Among the records that follow, set down only the lines from the one containing "This screenshot has" to the one containing "You are a computer-use agent.", both included, exactly.

** Opening SOURCE RECORDS block **

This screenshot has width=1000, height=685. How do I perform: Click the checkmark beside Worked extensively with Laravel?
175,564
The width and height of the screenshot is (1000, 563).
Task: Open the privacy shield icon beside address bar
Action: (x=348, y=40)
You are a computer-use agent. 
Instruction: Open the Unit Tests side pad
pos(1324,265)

** Closing SOURCE RECORDS block **
** Opening SOURCE RECORDS block **

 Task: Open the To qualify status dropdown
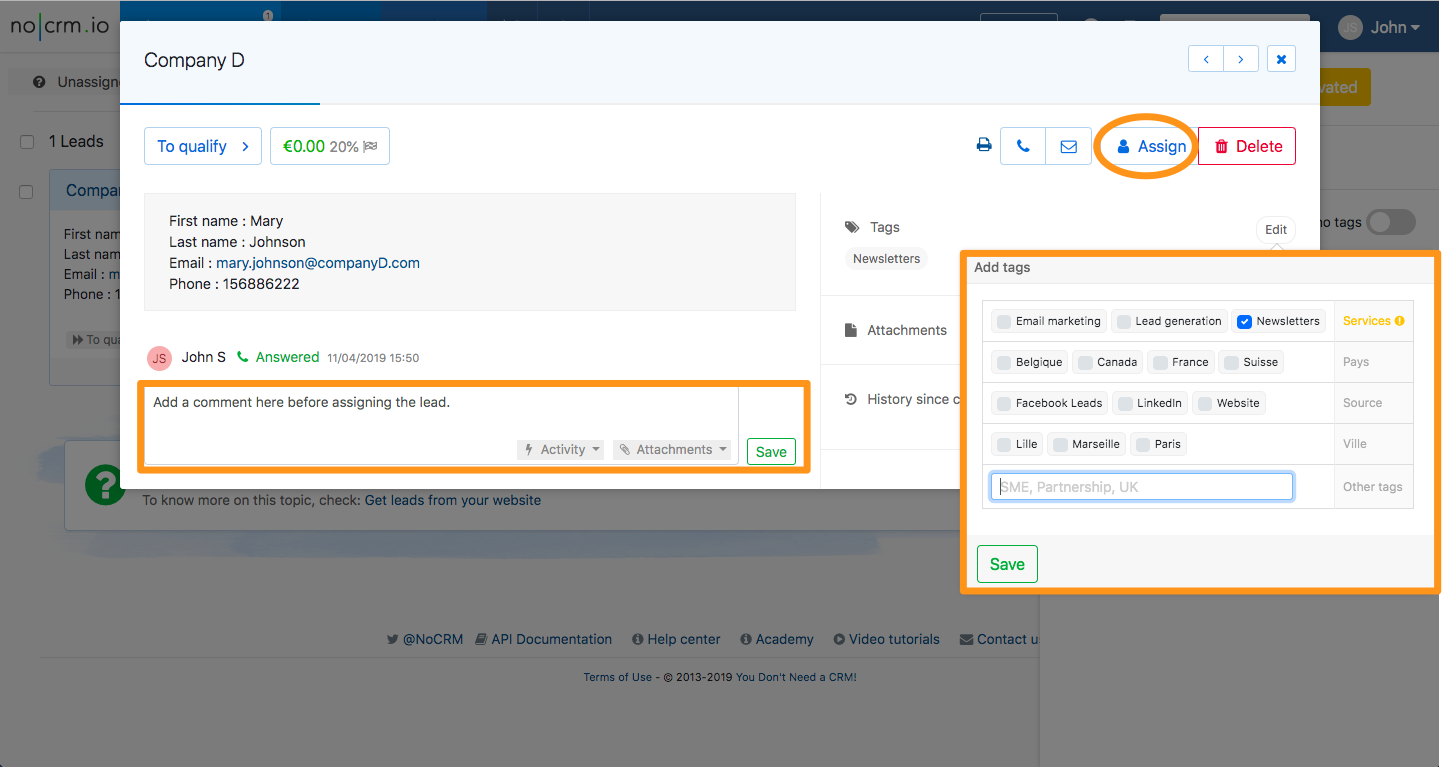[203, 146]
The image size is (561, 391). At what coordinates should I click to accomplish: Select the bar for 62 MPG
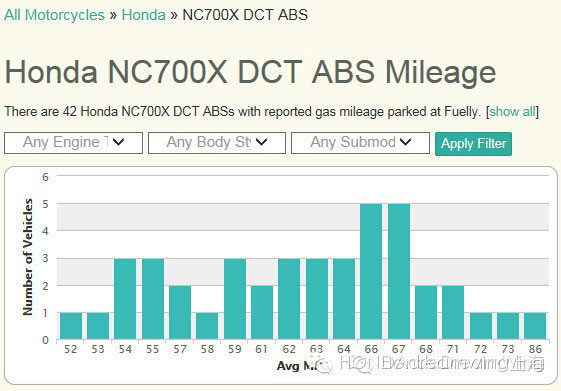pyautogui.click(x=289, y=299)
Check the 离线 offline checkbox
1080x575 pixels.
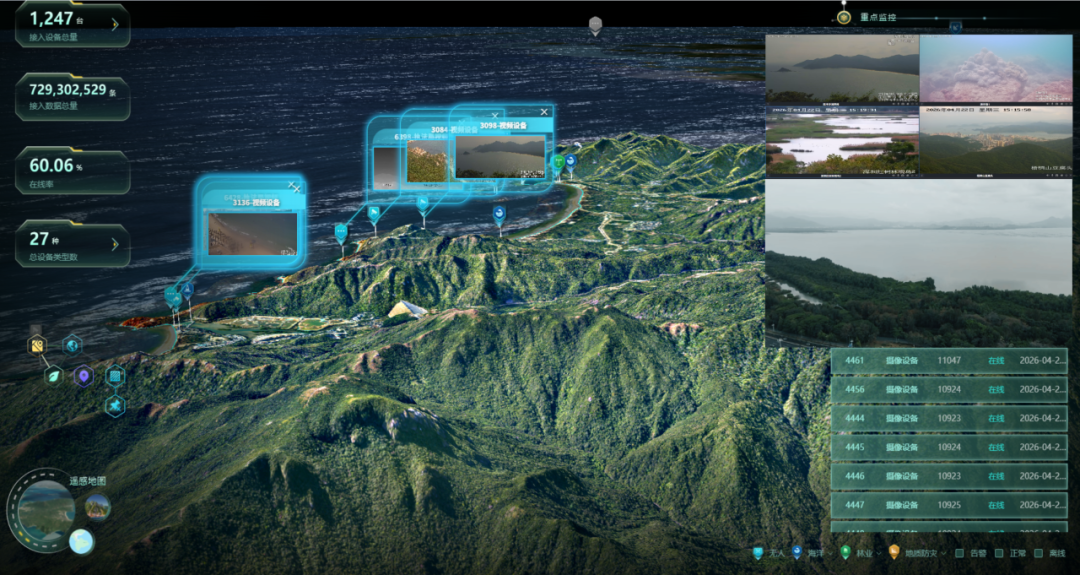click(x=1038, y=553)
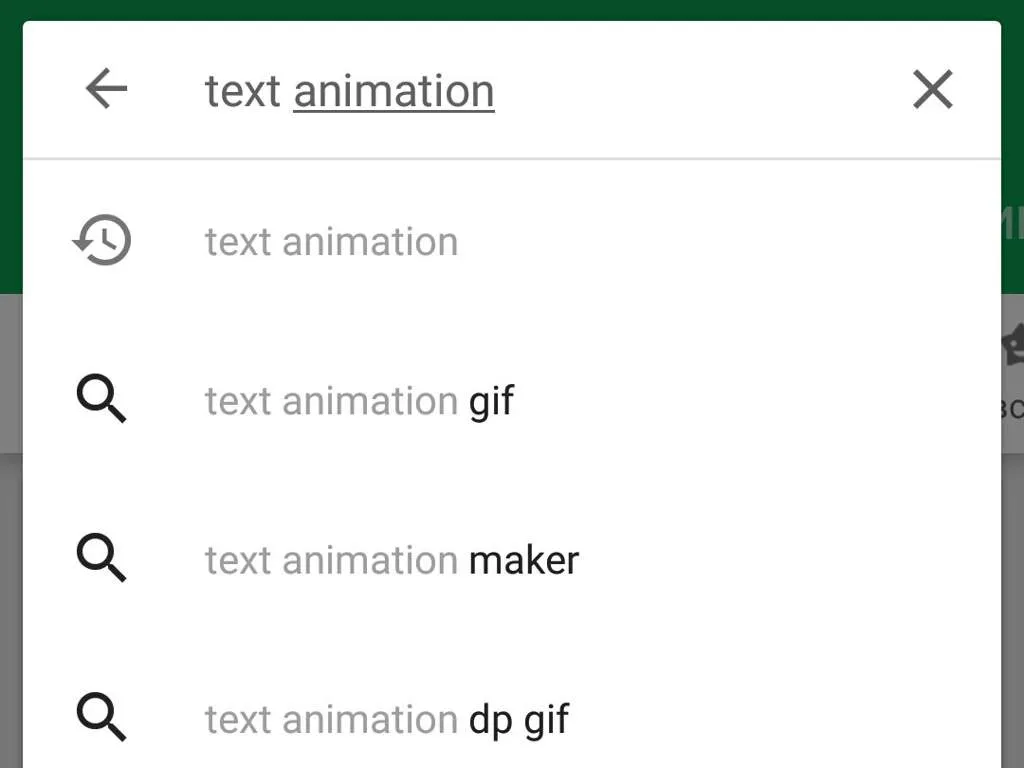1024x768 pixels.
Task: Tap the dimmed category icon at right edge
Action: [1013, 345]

** Closing SOURCE RECORDS block **

TASK SOLUTION:
This screenshot has width=1000, height=685. How do I perform: Click the checkmark beside Worked extensively with Laravel?
175,564
The width and height of the screenshot is (1000, 563).
Task: Open the privacy shield icon beside address bar
Action: (x=348, y=40)
You are a computer-use agent. 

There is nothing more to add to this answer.